Machine that could scan the brain and read your dreams: Scanner is so powerful it can detect and reconstruct images of faces people are thinking of
- Scientists have created a machine which can read dreams while we sleep
- US researchers say it is so powerful it can extract images from the brain
- Believe it could be used in future to reconstruct people's memories
- Could collect images of criminals from the minds of witnesses, they say
Scientists have created a machine with the potential to read our dreams while we sleep.
Researchers in the US say it is so powerful that it can extract images from people’s brains and display them on a screen.
The data from the brain scanner has already been used to detect and reconstruct images of faces that people are thinking of.
Researchers believe the same technology could be used in the future to enable them to reconstruct images from people’s memories, imagination and dreams.
Scientists say they have created a machine with the potential to read dreams during sleep (library image)
It could also possibly be used to collect images of criminals from the minds of witnesses.
Alan Cowen, a neuroscientist at the University of California, Berkeley, said: ‘Our methods yield strikingly accurate neural reconstructions of faces.
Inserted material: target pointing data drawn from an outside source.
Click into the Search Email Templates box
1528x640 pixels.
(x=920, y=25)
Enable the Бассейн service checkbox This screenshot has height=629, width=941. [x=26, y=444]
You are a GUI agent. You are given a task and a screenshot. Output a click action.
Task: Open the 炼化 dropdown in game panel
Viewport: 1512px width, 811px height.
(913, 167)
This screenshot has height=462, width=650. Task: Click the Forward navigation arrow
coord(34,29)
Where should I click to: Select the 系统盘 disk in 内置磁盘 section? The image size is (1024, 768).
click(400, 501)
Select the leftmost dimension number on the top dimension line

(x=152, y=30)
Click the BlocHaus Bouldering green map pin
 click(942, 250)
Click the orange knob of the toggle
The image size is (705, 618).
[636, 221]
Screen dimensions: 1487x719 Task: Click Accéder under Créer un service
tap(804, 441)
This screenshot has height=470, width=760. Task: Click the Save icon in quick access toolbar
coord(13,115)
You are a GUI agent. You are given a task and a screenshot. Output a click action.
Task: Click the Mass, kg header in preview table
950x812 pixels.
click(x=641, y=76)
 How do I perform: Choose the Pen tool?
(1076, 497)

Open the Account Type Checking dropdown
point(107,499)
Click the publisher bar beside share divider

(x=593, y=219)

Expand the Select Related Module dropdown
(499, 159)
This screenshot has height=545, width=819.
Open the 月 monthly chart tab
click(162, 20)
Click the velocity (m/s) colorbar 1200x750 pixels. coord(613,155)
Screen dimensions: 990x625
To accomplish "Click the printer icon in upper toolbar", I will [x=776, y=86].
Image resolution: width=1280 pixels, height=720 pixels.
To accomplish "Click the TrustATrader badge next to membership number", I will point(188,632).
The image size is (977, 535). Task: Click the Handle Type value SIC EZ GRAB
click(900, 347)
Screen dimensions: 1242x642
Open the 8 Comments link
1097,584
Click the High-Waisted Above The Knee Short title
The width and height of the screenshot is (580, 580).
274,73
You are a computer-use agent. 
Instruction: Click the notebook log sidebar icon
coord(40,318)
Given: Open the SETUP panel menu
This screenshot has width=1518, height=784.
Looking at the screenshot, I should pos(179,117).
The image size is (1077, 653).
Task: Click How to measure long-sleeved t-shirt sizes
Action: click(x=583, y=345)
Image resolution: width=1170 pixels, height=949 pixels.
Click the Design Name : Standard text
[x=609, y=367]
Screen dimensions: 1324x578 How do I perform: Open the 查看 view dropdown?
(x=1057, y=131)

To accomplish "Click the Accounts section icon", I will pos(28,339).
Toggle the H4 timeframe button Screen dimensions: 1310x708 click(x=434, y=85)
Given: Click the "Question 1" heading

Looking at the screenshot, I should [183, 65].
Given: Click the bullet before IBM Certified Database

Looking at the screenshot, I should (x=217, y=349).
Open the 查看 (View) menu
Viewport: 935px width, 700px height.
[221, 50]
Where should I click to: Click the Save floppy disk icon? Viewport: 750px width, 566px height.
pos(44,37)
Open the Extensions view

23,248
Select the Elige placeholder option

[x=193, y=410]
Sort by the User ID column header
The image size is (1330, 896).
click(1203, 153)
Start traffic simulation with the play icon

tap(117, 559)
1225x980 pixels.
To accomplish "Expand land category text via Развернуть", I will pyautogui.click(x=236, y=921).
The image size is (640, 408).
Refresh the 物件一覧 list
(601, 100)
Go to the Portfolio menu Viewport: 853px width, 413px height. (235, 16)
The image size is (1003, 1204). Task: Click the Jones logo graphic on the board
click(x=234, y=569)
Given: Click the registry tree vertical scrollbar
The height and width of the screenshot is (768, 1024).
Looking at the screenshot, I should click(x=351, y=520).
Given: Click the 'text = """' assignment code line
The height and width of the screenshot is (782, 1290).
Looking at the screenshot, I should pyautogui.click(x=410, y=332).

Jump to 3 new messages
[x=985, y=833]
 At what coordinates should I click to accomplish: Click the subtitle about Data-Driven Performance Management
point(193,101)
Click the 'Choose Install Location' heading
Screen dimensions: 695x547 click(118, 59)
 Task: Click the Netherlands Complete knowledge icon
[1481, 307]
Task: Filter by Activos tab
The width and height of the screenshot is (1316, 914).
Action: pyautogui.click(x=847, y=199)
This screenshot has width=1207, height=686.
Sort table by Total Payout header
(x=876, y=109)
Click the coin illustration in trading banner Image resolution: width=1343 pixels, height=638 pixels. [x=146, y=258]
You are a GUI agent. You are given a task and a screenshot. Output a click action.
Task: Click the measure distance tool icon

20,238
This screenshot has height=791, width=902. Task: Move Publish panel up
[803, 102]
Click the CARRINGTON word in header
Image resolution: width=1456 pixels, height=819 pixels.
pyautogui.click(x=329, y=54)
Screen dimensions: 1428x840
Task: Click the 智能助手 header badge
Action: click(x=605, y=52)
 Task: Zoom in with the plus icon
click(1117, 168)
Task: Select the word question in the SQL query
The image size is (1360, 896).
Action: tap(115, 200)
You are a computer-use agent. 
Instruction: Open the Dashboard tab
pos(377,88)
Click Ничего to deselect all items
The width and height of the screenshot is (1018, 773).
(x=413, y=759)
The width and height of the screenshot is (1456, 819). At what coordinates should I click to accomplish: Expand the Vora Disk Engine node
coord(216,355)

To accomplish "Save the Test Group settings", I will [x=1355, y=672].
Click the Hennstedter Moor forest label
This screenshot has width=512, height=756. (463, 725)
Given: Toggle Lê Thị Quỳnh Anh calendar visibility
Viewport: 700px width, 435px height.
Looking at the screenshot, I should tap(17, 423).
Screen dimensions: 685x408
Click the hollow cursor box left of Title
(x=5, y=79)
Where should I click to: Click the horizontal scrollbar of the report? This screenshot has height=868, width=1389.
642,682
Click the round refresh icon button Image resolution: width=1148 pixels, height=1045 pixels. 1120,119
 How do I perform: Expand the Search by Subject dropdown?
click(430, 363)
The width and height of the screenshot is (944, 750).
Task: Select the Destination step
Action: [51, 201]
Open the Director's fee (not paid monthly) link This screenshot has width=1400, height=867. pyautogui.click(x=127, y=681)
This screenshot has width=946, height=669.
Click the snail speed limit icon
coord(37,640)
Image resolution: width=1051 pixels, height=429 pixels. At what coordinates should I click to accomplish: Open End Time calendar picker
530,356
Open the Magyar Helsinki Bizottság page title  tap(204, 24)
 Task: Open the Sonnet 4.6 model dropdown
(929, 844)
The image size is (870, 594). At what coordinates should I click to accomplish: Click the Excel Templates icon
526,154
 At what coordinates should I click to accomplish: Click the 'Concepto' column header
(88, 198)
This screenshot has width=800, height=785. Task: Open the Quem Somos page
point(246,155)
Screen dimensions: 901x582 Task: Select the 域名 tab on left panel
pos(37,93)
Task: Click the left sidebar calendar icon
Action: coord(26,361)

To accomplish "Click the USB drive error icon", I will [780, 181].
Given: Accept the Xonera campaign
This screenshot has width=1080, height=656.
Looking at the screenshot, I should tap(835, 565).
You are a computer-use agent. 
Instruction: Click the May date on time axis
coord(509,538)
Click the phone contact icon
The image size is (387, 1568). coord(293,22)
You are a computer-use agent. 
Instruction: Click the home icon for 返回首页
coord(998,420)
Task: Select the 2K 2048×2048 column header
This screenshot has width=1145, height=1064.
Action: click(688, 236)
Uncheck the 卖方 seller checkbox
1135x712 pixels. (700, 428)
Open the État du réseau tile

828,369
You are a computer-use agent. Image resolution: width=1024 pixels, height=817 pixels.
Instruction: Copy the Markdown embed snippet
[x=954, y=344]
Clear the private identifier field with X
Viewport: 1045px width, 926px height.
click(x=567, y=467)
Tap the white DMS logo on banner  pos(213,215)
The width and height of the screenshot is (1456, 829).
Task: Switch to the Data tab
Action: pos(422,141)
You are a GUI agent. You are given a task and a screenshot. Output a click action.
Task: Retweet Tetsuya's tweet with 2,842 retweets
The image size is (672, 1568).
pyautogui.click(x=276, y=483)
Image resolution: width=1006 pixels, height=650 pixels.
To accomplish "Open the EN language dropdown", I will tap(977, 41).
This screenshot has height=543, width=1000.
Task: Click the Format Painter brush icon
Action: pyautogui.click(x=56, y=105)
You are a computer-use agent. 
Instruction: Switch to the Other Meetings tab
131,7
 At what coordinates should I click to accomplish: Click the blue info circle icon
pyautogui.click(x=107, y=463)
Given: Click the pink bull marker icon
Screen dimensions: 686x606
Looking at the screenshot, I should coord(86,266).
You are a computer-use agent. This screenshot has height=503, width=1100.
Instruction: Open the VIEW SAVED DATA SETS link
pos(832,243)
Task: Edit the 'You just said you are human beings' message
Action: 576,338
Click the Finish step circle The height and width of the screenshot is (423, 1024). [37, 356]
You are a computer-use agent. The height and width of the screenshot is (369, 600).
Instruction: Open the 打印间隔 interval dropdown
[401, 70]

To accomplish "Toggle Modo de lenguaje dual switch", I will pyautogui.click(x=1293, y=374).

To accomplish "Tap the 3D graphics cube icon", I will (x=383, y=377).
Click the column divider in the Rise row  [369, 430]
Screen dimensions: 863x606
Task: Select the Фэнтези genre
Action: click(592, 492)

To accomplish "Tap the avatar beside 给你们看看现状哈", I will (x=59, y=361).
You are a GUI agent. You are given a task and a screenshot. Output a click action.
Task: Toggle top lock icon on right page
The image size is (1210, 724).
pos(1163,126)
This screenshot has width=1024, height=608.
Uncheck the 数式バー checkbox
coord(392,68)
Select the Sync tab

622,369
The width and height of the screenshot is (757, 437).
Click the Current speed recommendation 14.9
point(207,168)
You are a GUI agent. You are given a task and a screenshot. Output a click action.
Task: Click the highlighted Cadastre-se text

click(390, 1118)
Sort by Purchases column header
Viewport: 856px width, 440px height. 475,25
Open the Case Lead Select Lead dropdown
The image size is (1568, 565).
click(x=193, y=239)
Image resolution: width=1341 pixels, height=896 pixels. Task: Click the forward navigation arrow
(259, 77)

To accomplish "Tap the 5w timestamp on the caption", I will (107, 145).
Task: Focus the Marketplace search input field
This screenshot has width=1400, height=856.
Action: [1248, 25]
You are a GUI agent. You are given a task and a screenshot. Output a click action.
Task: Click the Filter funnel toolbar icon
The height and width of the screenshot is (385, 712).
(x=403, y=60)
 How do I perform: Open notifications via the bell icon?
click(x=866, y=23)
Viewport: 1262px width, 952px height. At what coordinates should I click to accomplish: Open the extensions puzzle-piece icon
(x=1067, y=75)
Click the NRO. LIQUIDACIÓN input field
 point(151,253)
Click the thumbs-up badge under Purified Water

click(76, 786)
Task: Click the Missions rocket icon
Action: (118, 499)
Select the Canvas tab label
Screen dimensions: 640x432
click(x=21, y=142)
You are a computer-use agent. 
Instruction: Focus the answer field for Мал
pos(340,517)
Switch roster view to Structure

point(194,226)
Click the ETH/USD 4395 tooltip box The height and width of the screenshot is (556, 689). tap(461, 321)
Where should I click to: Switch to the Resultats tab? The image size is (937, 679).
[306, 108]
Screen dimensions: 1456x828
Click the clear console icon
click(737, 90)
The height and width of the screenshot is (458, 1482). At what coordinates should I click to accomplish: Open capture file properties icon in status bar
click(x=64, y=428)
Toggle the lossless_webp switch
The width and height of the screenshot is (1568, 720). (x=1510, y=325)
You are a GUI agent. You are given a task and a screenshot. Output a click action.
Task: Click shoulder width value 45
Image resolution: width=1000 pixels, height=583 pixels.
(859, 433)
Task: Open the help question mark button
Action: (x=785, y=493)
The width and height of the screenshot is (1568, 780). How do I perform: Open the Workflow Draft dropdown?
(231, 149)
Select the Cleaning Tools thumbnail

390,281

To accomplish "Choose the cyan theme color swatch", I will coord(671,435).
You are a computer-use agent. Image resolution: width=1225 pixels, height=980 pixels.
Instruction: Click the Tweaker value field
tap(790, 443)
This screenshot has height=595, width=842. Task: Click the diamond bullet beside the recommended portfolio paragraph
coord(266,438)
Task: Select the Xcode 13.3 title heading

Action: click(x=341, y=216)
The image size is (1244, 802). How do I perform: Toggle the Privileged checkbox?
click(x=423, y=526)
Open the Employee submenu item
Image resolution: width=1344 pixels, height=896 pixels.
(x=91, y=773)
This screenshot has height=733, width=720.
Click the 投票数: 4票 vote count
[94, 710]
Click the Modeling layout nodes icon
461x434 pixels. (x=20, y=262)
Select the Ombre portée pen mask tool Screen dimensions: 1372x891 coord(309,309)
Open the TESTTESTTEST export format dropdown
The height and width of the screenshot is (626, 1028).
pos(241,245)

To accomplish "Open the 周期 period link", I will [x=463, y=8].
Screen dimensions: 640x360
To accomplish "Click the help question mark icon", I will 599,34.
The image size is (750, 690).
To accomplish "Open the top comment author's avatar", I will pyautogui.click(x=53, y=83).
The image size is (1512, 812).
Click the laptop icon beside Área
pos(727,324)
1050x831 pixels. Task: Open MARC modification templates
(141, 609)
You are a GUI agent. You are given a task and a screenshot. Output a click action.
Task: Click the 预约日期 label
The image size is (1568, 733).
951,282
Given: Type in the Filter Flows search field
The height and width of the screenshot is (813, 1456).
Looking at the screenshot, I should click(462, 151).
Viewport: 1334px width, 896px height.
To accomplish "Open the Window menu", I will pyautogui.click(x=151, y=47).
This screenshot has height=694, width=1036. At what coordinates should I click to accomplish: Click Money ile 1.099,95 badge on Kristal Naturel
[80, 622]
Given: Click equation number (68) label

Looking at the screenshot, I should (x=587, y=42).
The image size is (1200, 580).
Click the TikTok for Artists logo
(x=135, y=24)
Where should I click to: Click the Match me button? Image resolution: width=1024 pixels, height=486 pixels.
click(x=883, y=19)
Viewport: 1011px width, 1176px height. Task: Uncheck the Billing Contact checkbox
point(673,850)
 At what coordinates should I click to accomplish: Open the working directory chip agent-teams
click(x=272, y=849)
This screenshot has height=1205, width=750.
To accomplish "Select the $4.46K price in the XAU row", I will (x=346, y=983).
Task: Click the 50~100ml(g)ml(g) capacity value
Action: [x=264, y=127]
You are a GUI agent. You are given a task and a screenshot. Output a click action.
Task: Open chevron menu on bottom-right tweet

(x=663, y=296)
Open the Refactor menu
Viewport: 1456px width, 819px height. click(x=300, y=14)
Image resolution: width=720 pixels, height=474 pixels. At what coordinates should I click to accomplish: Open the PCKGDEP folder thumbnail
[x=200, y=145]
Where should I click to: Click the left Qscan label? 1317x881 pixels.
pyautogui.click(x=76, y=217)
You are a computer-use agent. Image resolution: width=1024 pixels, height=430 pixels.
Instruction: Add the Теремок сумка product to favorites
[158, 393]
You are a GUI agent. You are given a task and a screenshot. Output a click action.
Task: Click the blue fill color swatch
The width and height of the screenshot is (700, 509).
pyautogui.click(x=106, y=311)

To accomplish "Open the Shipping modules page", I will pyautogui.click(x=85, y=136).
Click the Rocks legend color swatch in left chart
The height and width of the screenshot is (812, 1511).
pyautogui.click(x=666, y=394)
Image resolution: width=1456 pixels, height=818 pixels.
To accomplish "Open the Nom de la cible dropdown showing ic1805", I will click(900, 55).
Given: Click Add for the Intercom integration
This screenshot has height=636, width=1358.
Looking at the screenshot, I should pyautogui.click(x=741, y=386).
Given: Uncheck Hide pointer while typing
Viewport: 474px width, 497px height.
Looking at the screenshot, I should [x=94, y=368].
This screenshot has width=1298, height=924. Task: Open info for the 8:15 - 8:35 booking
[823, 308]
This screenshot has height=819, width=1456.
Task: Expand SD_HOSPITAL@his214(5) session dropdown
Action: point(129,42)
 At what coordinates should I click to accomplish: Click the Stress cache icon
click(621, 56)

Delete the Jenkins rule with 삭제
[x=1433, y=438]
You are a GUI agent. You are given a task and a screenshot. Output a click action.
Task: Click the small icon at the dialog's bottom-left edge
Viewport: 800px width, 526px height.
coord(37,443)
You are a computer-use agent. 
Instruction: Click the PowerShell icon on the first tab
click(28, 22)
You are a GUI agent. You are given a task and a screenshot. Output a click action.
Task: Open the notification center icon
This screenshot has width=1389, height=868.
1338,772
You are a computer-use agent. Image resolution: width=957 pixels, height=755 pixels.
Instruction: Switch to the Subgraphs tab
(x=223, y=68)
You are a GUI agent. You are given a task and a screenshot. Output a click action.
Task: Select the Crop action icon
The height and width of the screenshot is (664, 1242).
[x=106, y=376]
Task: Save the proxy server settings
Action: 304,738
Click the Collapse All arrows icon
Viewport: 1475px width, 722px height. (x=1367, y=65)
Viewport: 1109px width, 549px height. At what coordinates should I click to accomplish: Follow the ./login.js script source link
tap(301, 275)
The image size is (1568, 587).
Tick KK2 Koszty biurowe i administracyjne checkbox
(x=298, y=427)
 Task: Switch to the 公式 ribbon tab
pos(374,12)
‘This represents a novel and promising approach for investigating face perception, but also suggests avenues for reconstructing ‘offline’ visual experiences — including dreams, memories and imagination.’
Six volunteers were shown 300 faces while they laid inside an MRI scanner.
Scientists were then able to analyse how their brains responded to dozens of different facial features including blond hair and blue eyes to dark skin and beards.
When they had compiled a database of responses, they showed the volunteers a new set of faces and measured their reaction to each image.
By comparing the second responses to the database, they were able to reconstruct the image they were looking at.
The research is based on a theory that all human processes have a ‘neural correlate’ and that thoughts and feelings are merely a complex pattern of chemical reactions.
Some neuroscientists believe there is the potential to read such patterns if they can only build sensitive enough instruments.
Six volunteers were shown 300 faces while they laid inside an MRI scanner. They then compiled a database of responses used to create the machine
Mr Cowen and his fellow researchers, Brice Kuhl of New York University and Professor Marvin Chun of Yale, believe that extracting facial images is the first step towards eventually producing advanced mind-reading technology.
Mr Kuhl said: ‘I study memory, and it’s hard not to be excited by the prospect of being able to reconstruct the images that we bring to mind when we remember something.
‘We are certainly heading in the direction of reconstructing dreams too. Something that looks like a high-definition movie of your dreams is not going to happen in the immediate future, but we have already seen improvements in the sensitivity of these methods.’
Mr Cowen assured the public that the technology did not enable them to forcibly extract information from subjects, however.
He told Fox News: ‘This sort of technology can only read active parts of the brain. So you couldn’t read passive memories – you would have to get the person to imagine the memory to read it.
‘It’s a matter of time, and eventually – maybe 200 years from now – we’ll have some way of reading inactive parts
of the brain.
‘But that’s a much harder problem, as it involves measuring very fine details of brain structure that we don’t even really understand.’